**ABOUT THIS TASK:**
All of the data that follows should be retyped exactly, please, except the pictures.

**DATA EXTRACTS:**
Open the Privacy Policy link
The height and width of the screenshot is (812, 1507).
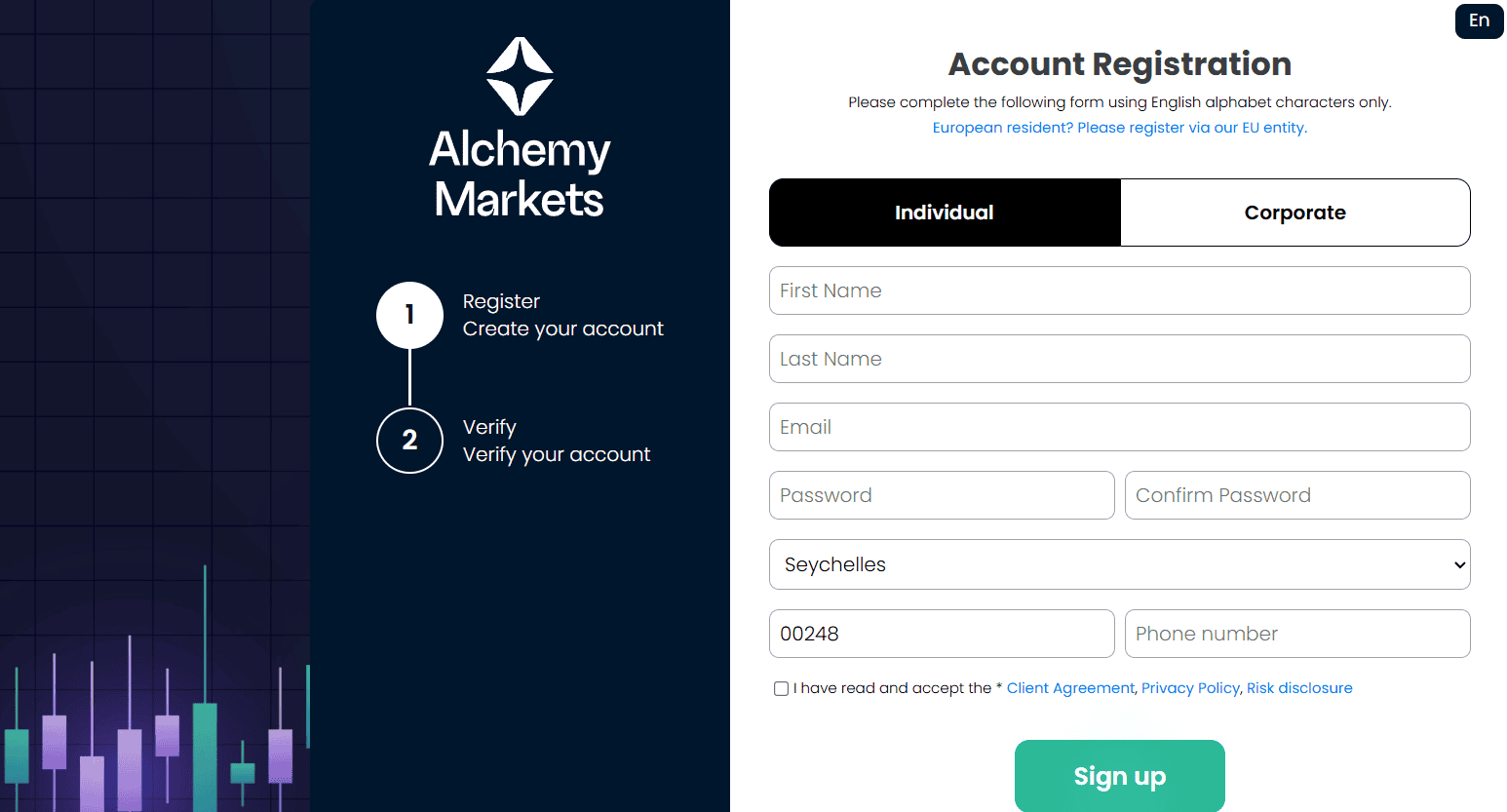point(1190,687)
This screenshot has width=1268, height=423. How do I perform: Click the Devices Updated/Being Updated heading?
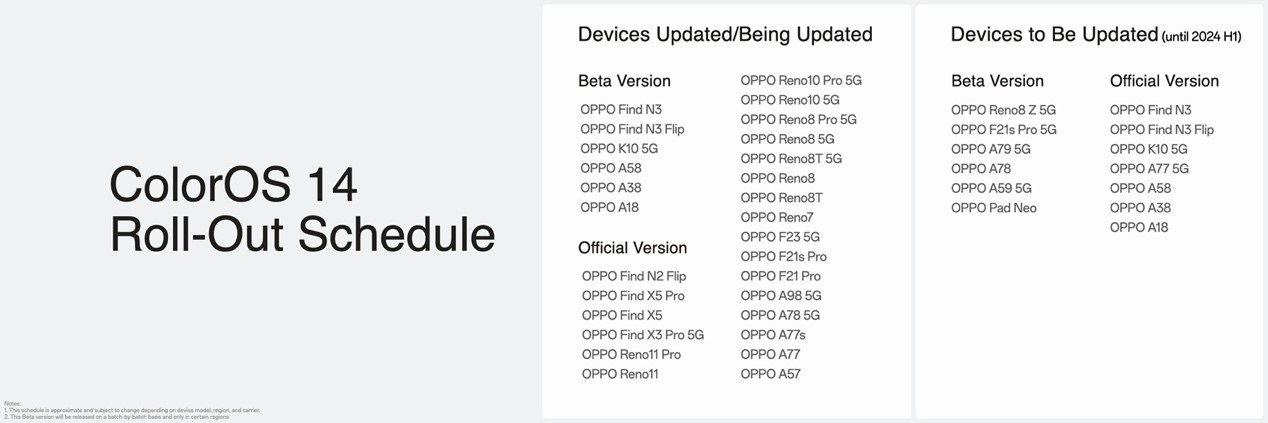[x=725, y=34]
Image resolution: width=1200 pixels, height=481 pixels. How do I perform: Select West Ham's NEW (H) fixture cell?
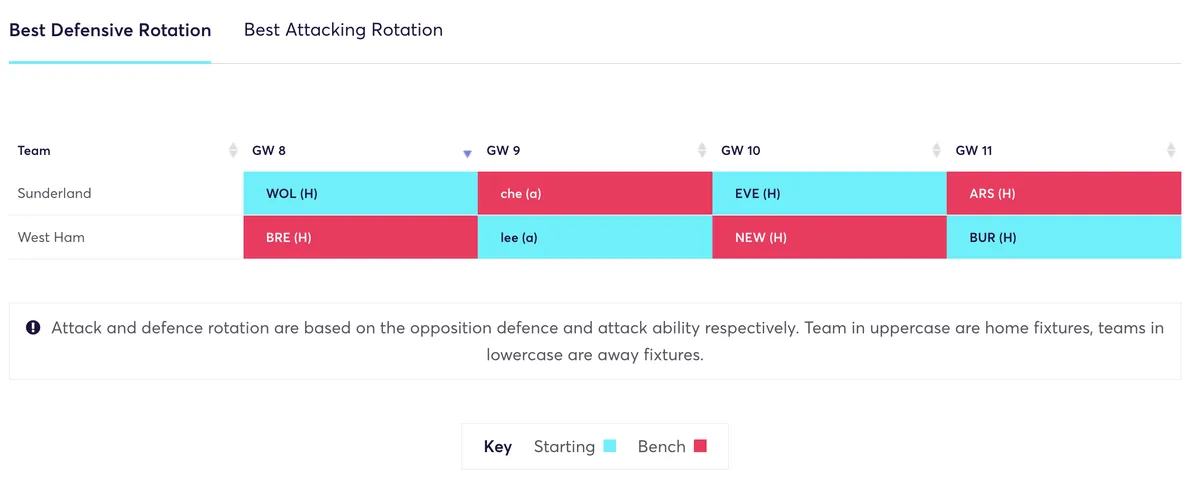pyautogui.click(x=829, y=238)
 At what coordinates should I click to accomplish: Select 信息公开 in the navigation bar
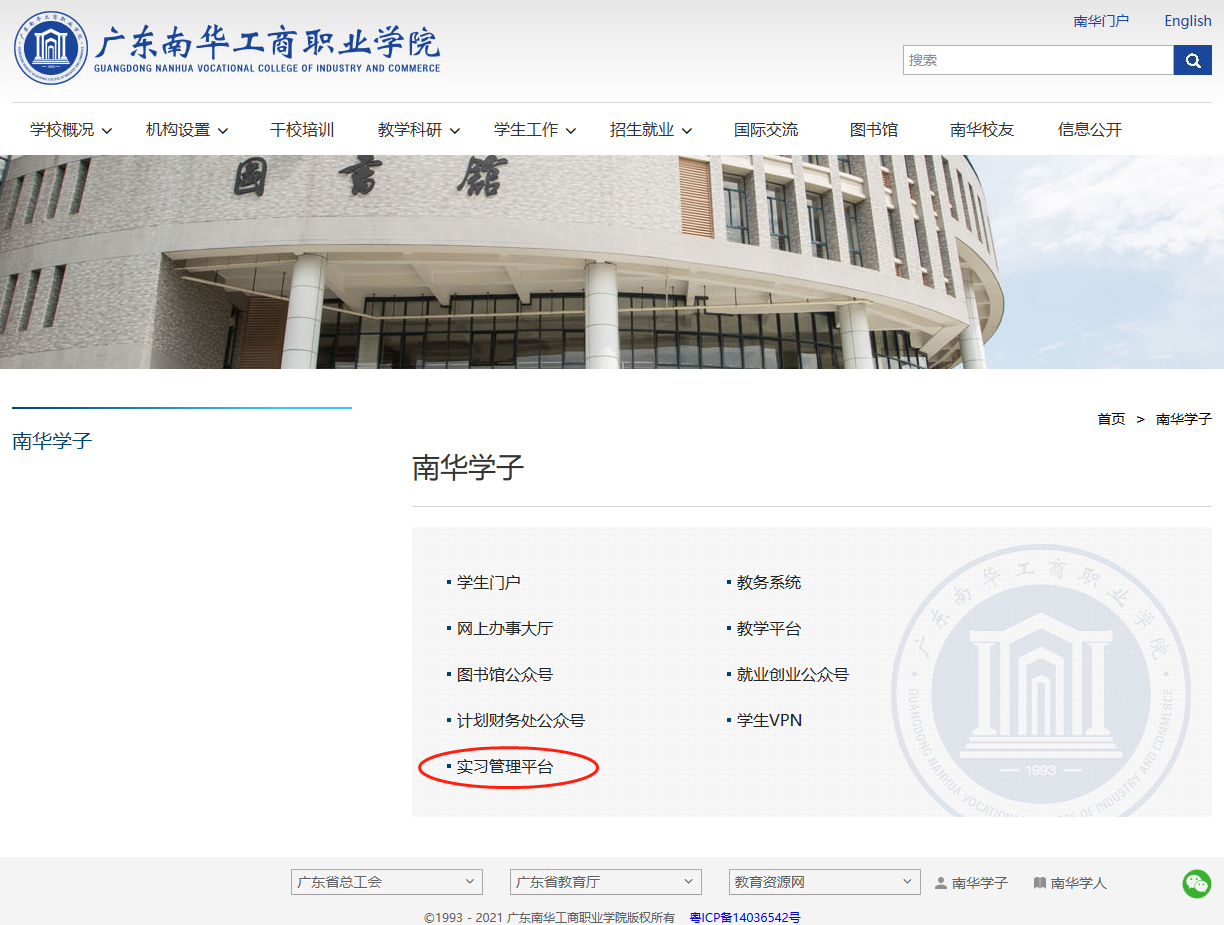(1089, 130)
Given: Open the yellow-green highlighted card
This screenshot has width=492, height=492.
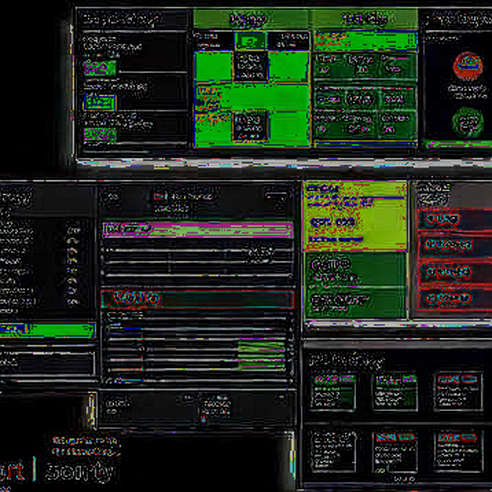Looking at the screenshot, I should [355, 216].
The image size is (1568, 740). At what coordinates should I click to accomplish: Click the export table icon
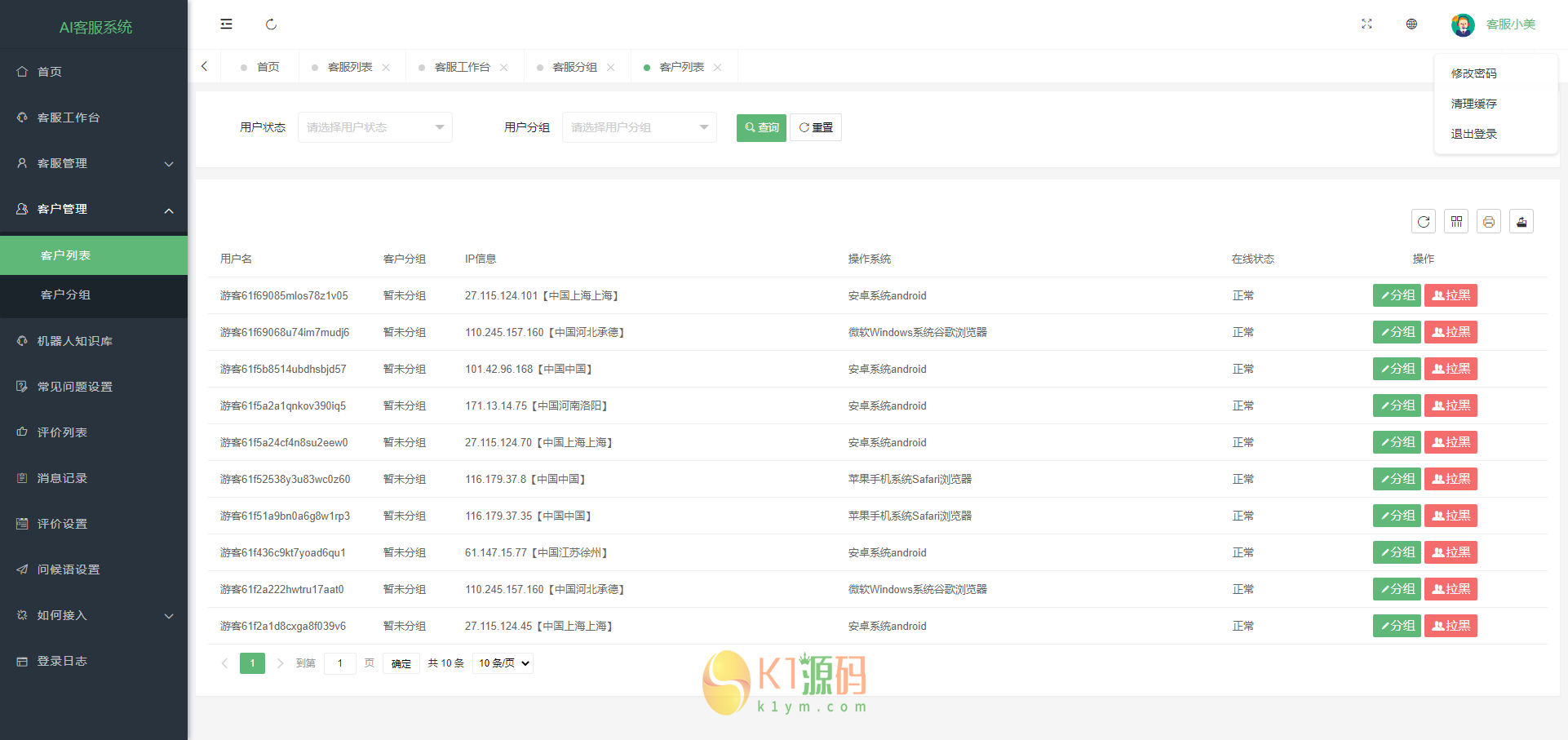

**ANSWER AREA:**
Open the Privacy Policy link
The height and width of the screenshot is (812, 1507).
point(1190,687)
This screenshot has width=1268, height=423. How do I perform: Click the Devices Updated/Being Updated heading?
[x=725, y=34]
Image resolution: width=1200 pixels, height=481 pixels. How do I perform: Select West Ham's NEW (H) fixture cell?
pyautogui.click(x=829, y=238)
 At what coordinates should I click to accomplish: Select 信息公开 in the navigation bar
(1089, 130)
Given: Open the yellow-green highlighted card
This screenshot has width=492, height=492.
Looking at the screenshot, I should [355, 216].
The image size is (1568, 740). At what coordinates should I click to accomplish: Click the export table icon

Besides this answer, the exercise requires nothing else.